### Task to carry out
Beginning with the line that holds "[Linkedin] (676, 1728)", copy each line to the end of the records exactly, except the pictures.

### Source material
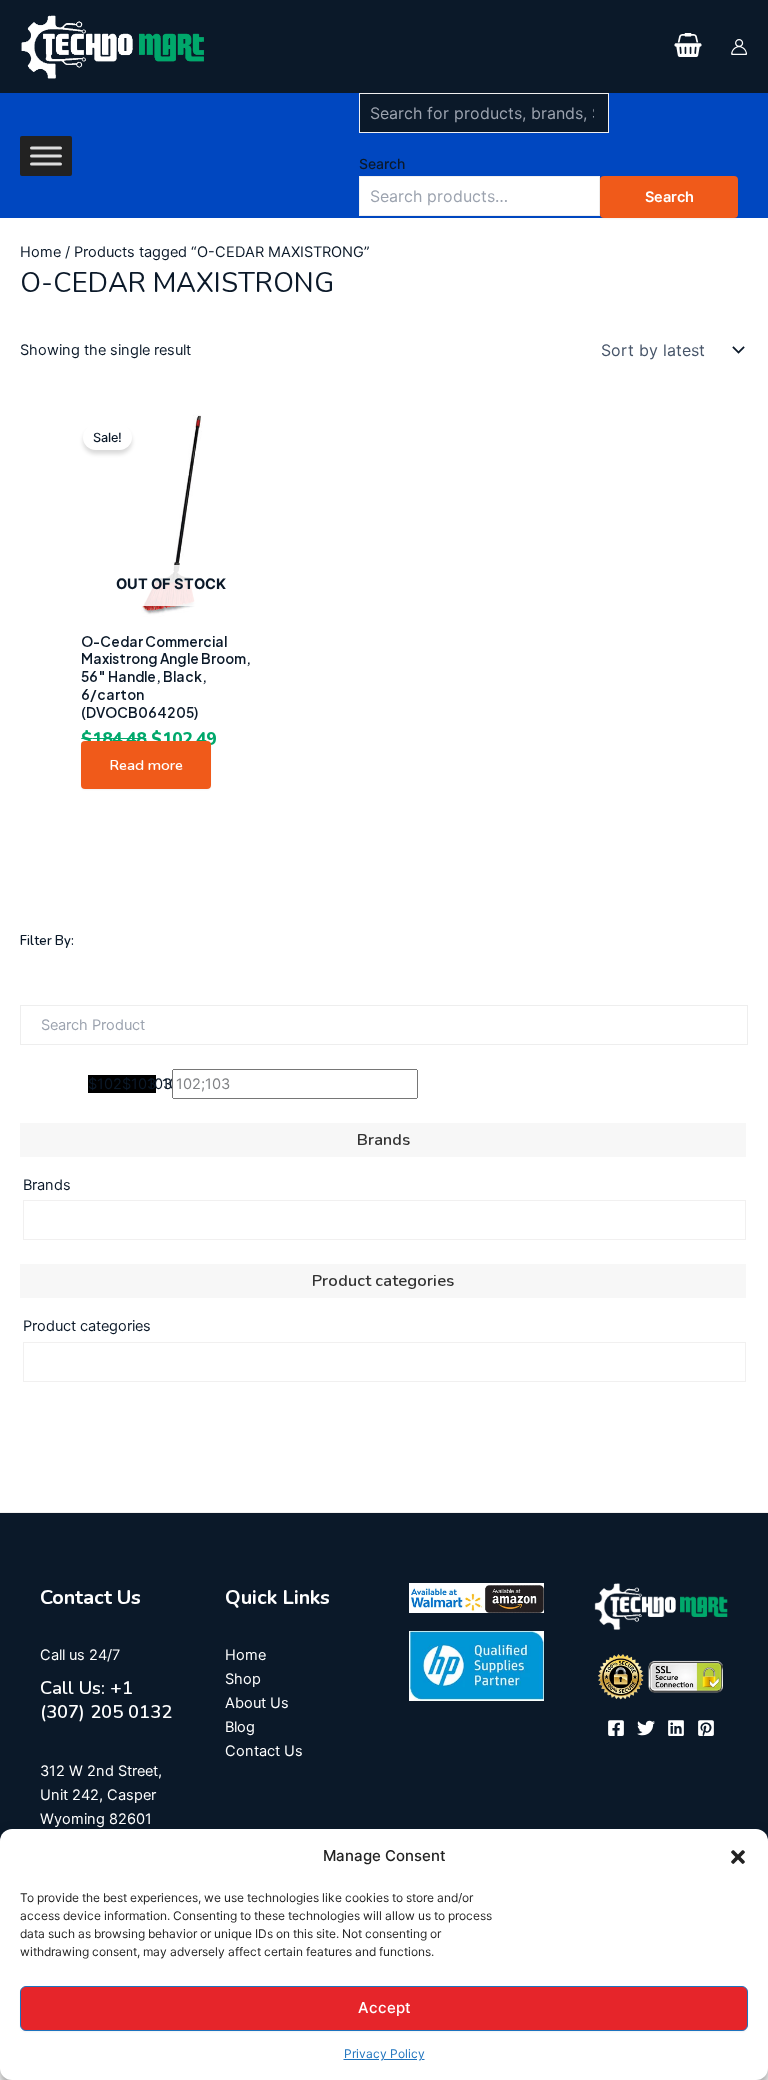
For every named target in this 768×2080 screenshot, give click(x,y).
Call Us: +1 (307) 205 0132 (106, 1700)
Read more (146, 765)
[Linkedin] (676, 1728)
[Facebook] (616, 1728)
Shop (243, 1679)
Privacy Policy (384, 2053)
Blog (240, 1727)
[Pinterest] (706, 1728)
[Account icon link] (739, 47)
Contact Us (264, 1751)
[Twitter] (646, 1728)
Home (40, 252)
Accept (384, 2007)
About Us (257, 1703)
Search (382, 163)
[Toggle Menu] (46, 155)
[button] (738, 1857)
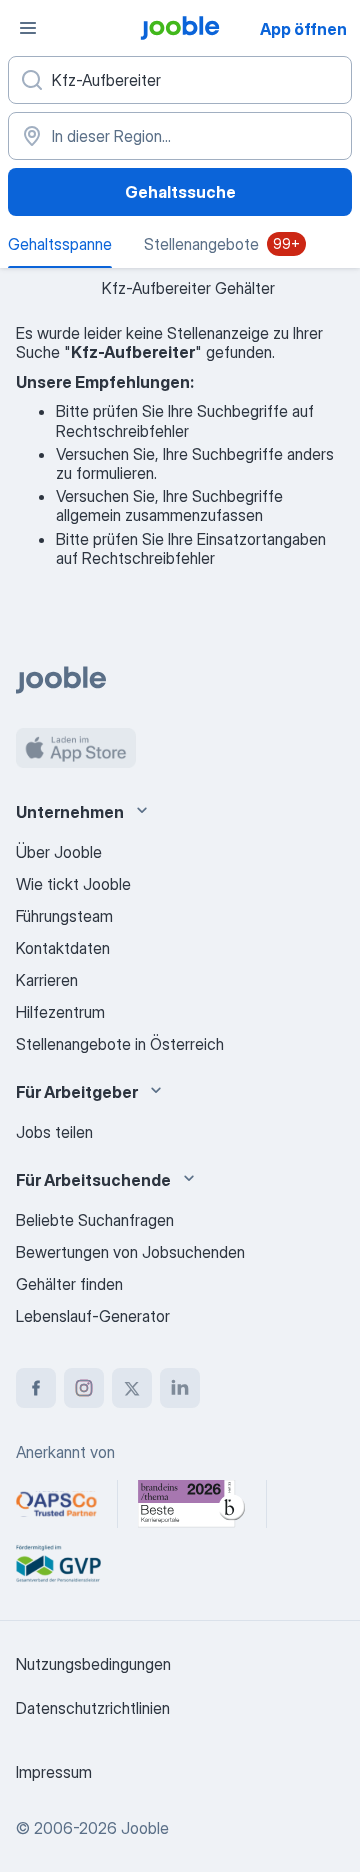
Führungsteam (64, 916)
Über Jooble (59, 852)
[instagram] (84, 1388)
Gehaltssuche (180, 192)
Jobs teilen (54, 1132)
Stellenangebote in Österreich (120, 1044)
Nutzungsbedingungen (93, 1664)
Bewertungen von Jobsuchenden (130, 1252)
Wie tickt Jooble (73, 884)
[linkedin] (180, 1388)
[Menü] (28, 28)
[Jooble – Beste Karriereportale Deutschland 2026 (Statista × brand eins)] (192, 1504)
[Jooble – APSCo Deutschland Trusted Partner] (56, 1504)
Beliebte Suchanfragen (95, 1220)
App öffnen (303, 29)
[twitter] (132, 1388)
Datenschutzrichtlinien (93, 1708)
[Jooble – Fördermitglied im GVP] (58, 1564)
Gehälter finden (69, 1284)
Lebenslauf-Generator (93, 1316)
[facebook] (36, 1388)
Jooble (145, 1828)
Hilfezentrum (60, 1012)
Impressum (54, 1772)
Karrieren (47, 980)
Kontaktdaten (63, 948)
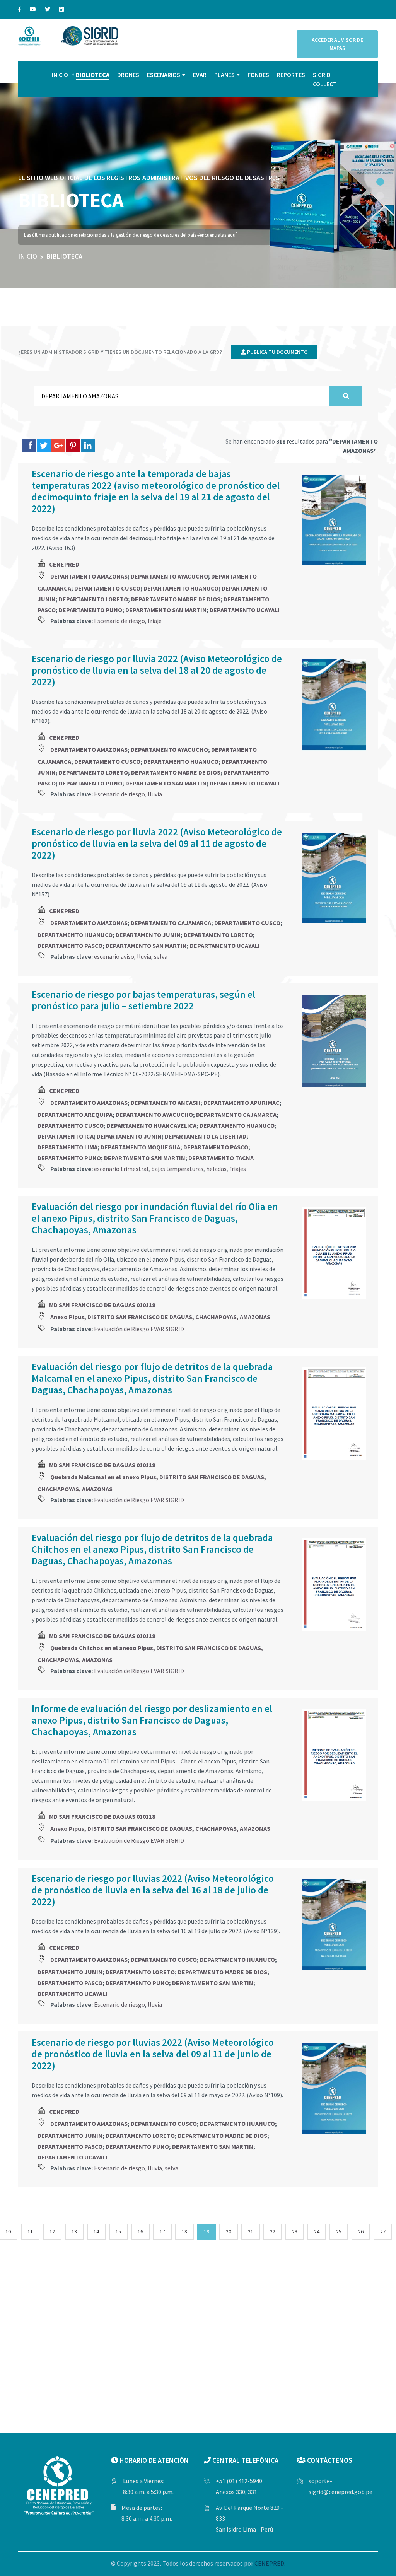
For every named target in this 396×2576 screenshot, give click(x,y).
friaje (155, 621)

### Output below
[Linkedin] (676, 1728)
[Facebook] (616, 1728)
Shop (243, 1679)
Privacy Policy (384, 2053)
Blog (240, 1727)
[Pinterest] (706, 1728)
[Account icon link] (739, 47)
Contact Us (264, 1751)
[Twitter] (646, 1728)
Home (40, 252)
Accept (384, 2007)
About Us (257, 1703)
Search (382, 163)
[Toggle Menu] (46, 155)
[button] (738, 1857)
Führungsteam (64, 916)
Über Jooble (59, 852)
[instagram] (84, 1388)
Gehaltssuche (180, 192)
Jobs teilen (54, 1132)
Stellenangebote in Österreich (120, 1044)
Nutzungsbedingungen (93, 1664)
Bewertungen von Jobsuchenden (130, 1252)
Wie tickt Jooble (73, 884)
[linkedin] (180, 1388)
[Menü] (28, 28)
[Jooble – Beste Karriereportale Deutschland 2026 (Statista × brand eins)] (192, 1504)
[Jooble – APSCo Deutschland Trusted Partner] (56, 1504)
Beliebte Suchanfragen (95, 1220)
App öffnen (303, 29)
[twitter] (132, 1388)
Datenschutzrichtlinien (93, 1708)
[Jooble – Fördermitglied im GVP] (58, 1564)
Gehälter finden (69, 1284)
Lebenslauf-Generator (93, 1316)
[facebook] (36, 1388)
Jooble (145, 1828)
Hilfezentrum (60, 1012)
Impressum (54, 1772)
Karrieren (47, 980)
Kontaktdaten (63, 948)
For every named target in this 396×2576 screenshot, give click(x,y).
friaje (155, 621)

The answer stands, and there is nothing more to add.